February 17, 2006
New Joint Venture Joins Space Tourism Race
LOS ANGELES -- A company that has sent three space tourists into orbit has partnered with an investment firm founded by major sponsors of the Ansari X Prize to develop rocket ships for suborbital flights.
The agreement announced Thursday between Space Adventures and the venture capital firm Prodea would help finance suborbital vehicles being designed and built by the Russian aerospace firm Myasishchev Design Bureau.
Both sides declined to disclose the amount of investment, but Prodea co-founder Hamid Ansari said the firm was fully committed to funding the project.
Arlington, Va.-based Space Adventures is best known for sending three tourists to the orbiting international space station for a reported $20 million a person.
Space Adventures currently has about $3 million in escrow from nearly 200 potential passengers who have paid deposits to fly aboard a yet-to-be-built suborbital vehicle.

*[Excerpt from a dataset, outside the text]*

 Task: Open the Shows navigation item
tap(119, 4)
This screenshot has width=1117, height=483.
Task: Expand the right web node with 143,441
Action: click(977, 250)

Space Adventures' partnership with Texas-based Prodea marks the first time the space tour operator has played a direct role in the development of suborbital spaceships, Anderson said. Suborbital ships go up and come immediately back down.
The vehicle being built by Myasishchev can hold up to five people. The design of the vehicle known as Explorer is set and construction will begin soon. Once the vehicles are built, Space Adventures and Prodea plan to sell the vehicles to spaceports around the world, Anderson said.
Prodea is founded by the Ansari family, which provided the major funding for the 2004 Ansari X Prize.
The X Prize, intended to spur the space tourism industry, was won by the Burt Rutan-designed SpaceShipOne, which became the first privately financed manned rocket to fly to space. Microsoft co-founder Paul Allen invested more than $20 million in the SpaceShipOne project.
Since then, Rutan's Mojave-based Scaled Composites has contracted with the space tourism company Virgin Galactic, founded by British mogul Richard Branson, to build a fleet of suborbital vehicles based on SpaceShipOne's technology. Virgin Galactic expects to take the first paying passengers into space by 2008.